9 listopada obejrzeliśmy z klasą w kinie "Żak" pochodzący z 2002 roku wzruszający film Polowanie na króliki. Scenariusz do niego napisała Christine Olsen, natomiast reżyserował Philip Noyce. Autorem pięknej, budującej nastrój muzyki jest Peter Gabriel.
W tym filmie przedstawione zostały, na tle wydarzeń politycznych w Australii, losy aborygeńskiej dziewczyny - Molly Craig. Historia dziewczynki, jej młodszej siostry oraz ich kuzynki jest niezwykle poruszająca i smutna. Rozpoczyna się, gdy dzieci odebrane zostały rodzicom, a następnie umieszczone w ochronce, by tam zgodnie z założeniami polityki rządu, zasymilować się z białą społecznością. Gospodarz zakładu był przekonany, że należy zniszczyć jakiekolwiek przejawy kultury Aborygenów.
Dziewczynki w sierocińcu przeżywały bardzo trudne chwile. Tęsknota za rodziną "pożerała" młode Aborygenki, dlatego też, pomimo strachu, postanowiły uciec z tego koszmarnego miejsca.
Siostry oraz kuzynka musiały pokonać przestrzenie, na których miały małe szanse na przeżycie. Głód, odwodnienie i ból nie były jedynym ich problemem. Za każdym razem tropiciel był tuż za nimi, deptał im po piętach. Cudem udało im się dotrzeć do domu. Niestety, tuż przed finałem, kuzynka sióstr została porwana.
Śledzimy również losy rodziny dziewczyn.

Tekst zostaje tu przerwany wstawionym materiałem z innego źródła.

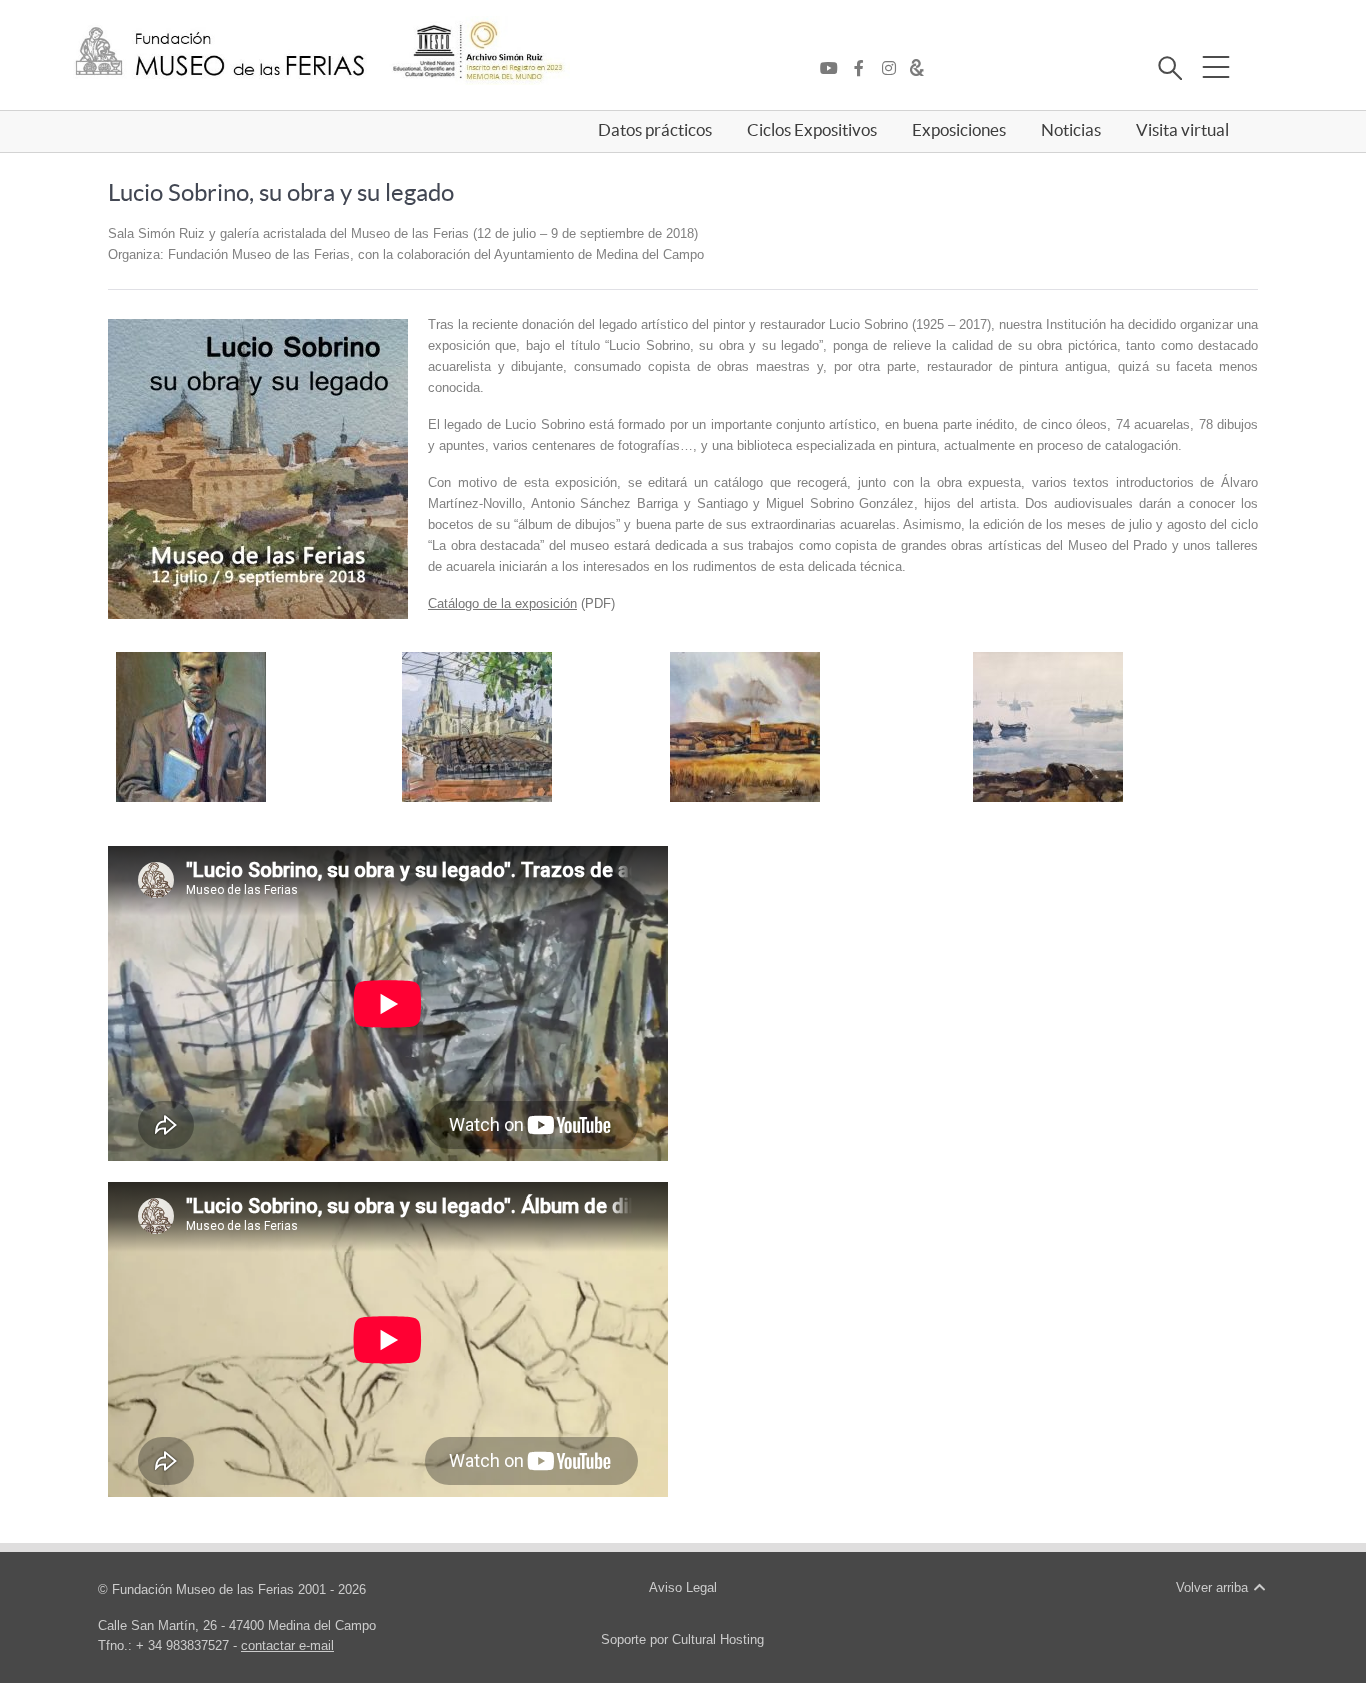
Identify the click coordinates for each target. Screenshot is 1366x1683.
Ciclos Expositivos (812, 130)
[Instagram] (894, 69)
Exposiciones (959, 130)
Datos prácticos (655, 130)
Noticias (1071, 130)
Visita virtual (1182, 130)
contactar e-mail (287, 1645)
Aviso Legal (683, 1587)
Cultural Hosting (718, 1639)
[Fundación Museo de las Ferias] (220, 52)
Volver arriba (1214, 1587)
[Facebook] (864, 69)
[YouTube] (834, 69)
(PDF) (521, 603)
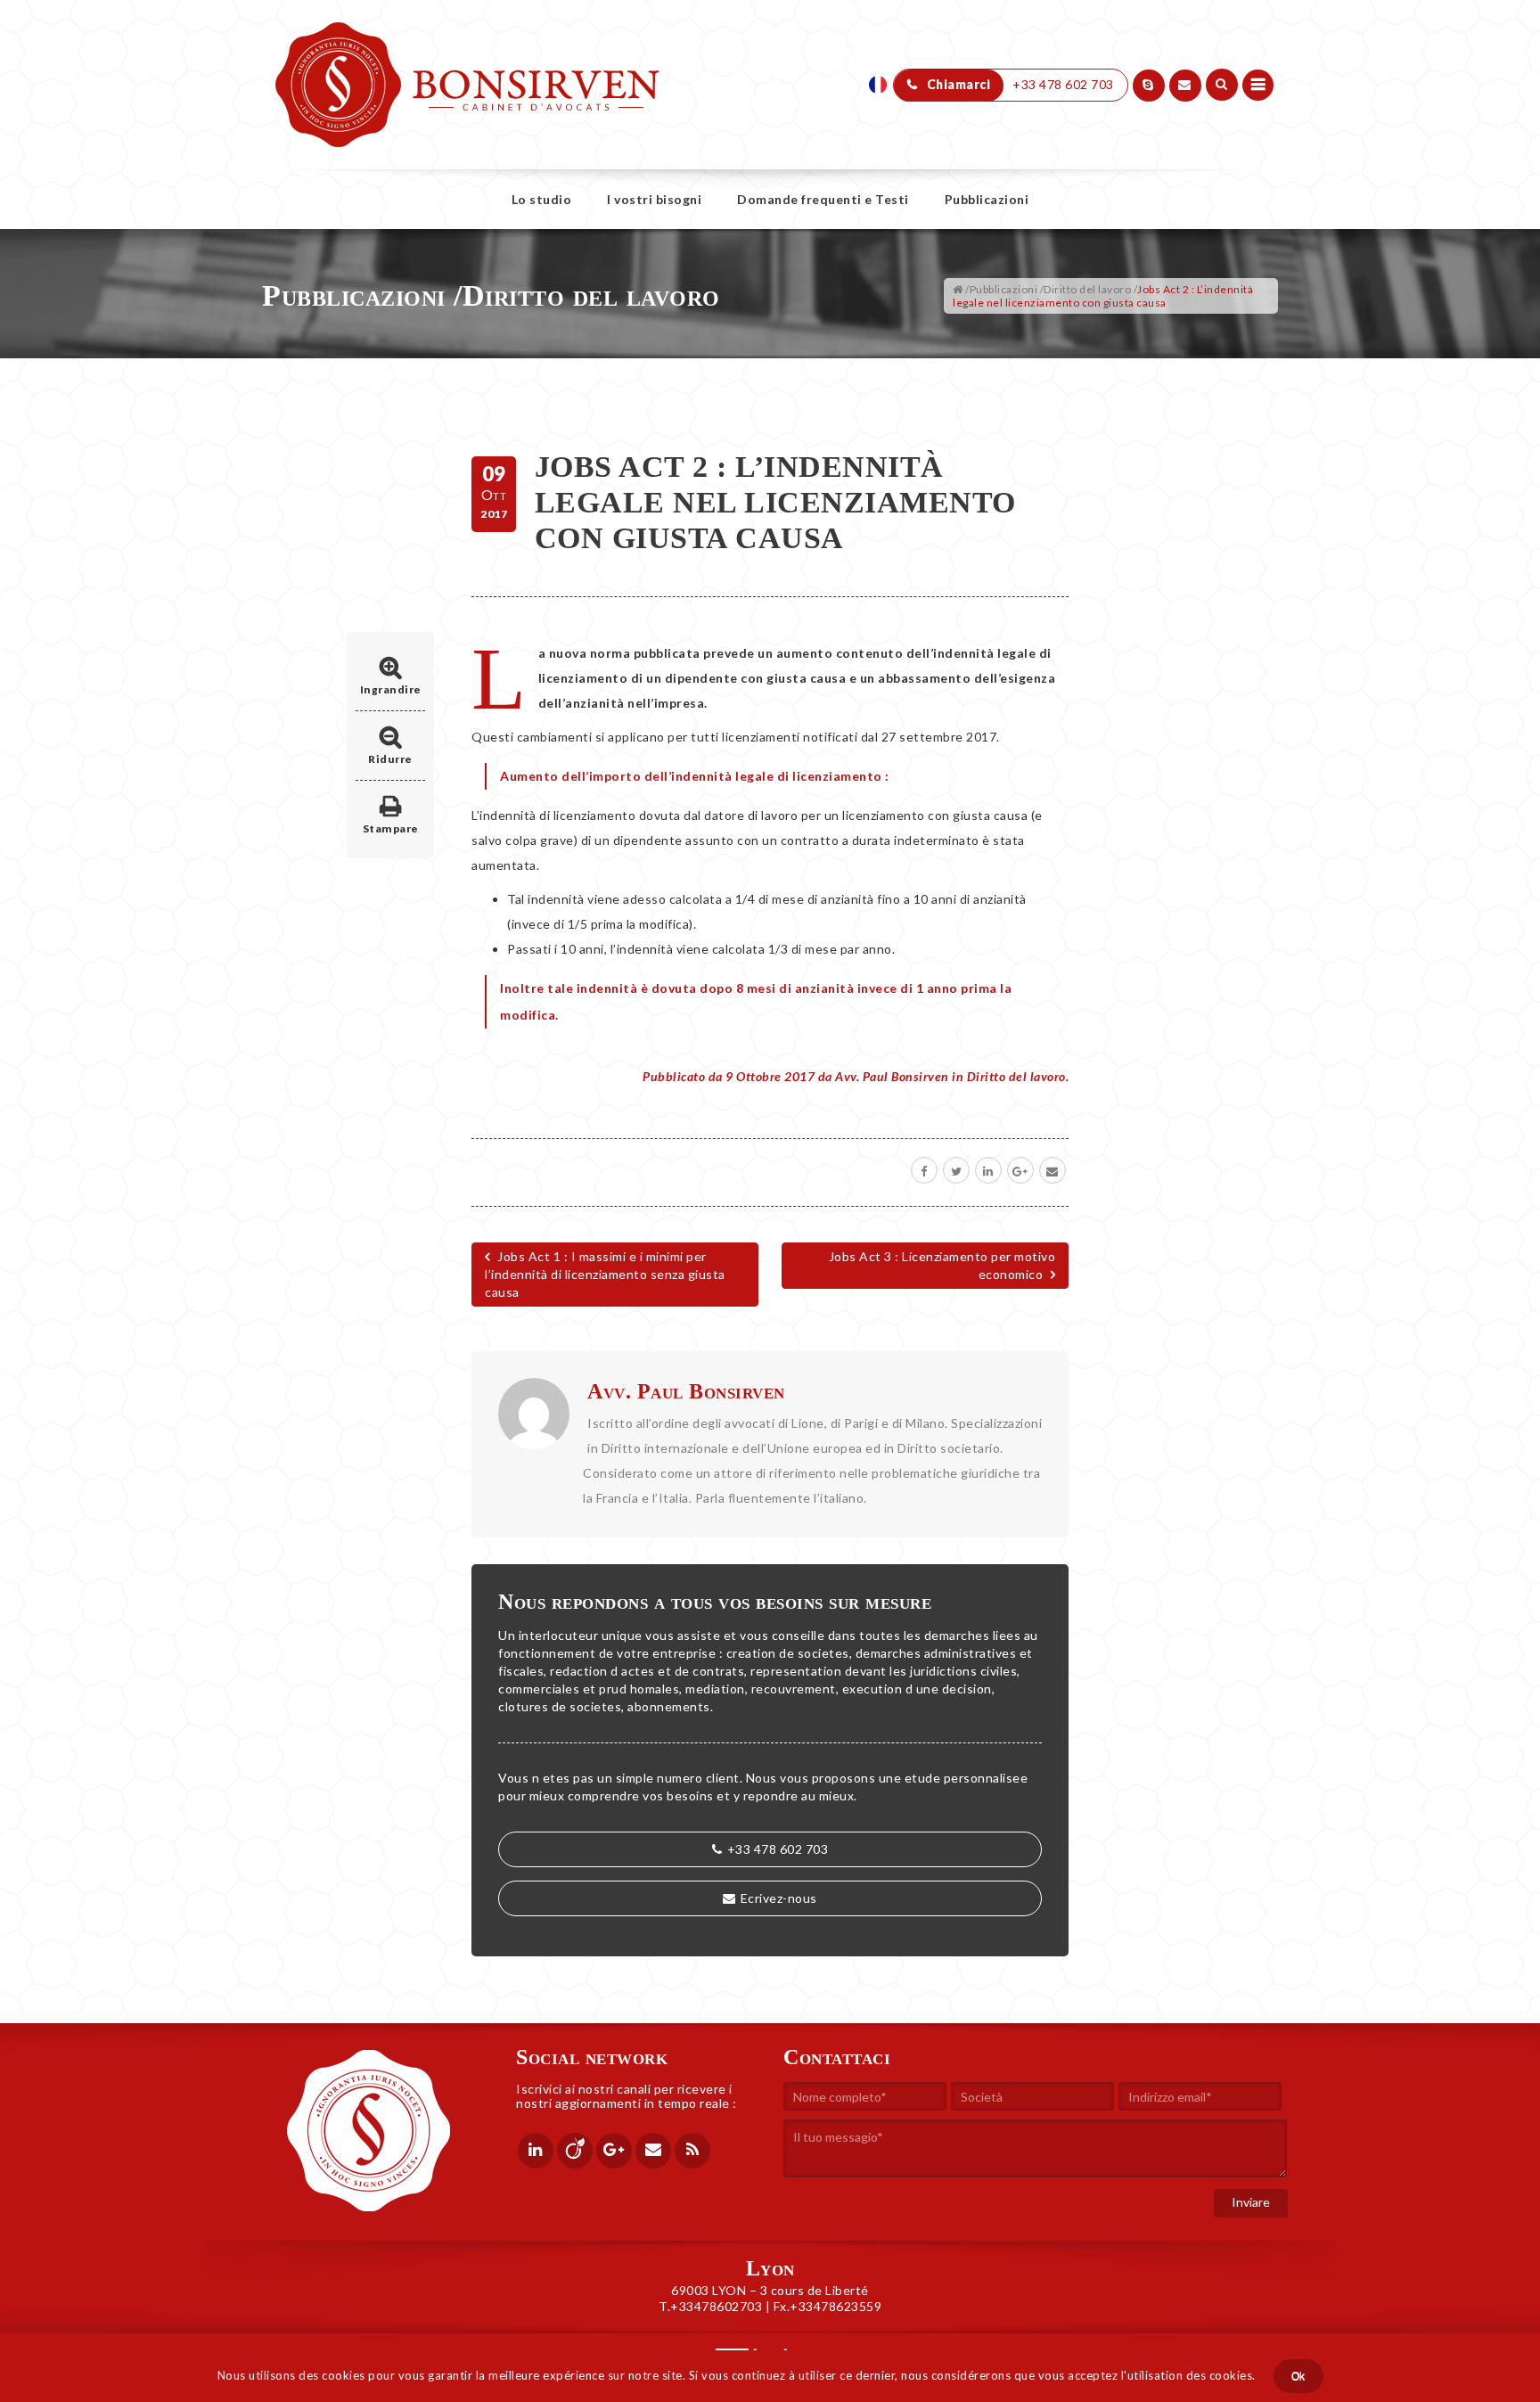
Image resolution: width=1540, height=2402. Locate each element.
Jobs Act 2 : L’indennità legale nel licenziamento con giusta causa (775, 502)
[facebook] (924, 1170)
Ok (1298, 2376)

Była ona pogrążona w żalu. Kobiety modliły się i czekały... Gdy Molly i siostra weszły na teren osady aborygeńskiej, z otwartymi rękoma powitały je matka i babcia. Ich radość nie miała granic. Gdyby tylko gospodarz sierocińca wiedział , co znaczy dla nich tak trudne rozstanie...
Film wywołał we mnie wiele sprzecznych uczuć. Bardzo trudno zrozumieć mi, dlaczego biali ludzie nie potrafili tolerować innej kultury. Niczym nie da się usprawiedliwić takiego traktowania z wyższością jednych ludzi przez drugich, okrucieństwa i pogardy. Jednocześnie trudno o Polowaniu na króliki zapomnieć ze względu nie tylko na jego treść, ale też sposób ukazania tej historii. Film trzyma cały czas odbiorcę w napięciu, jest interesujący i piękny.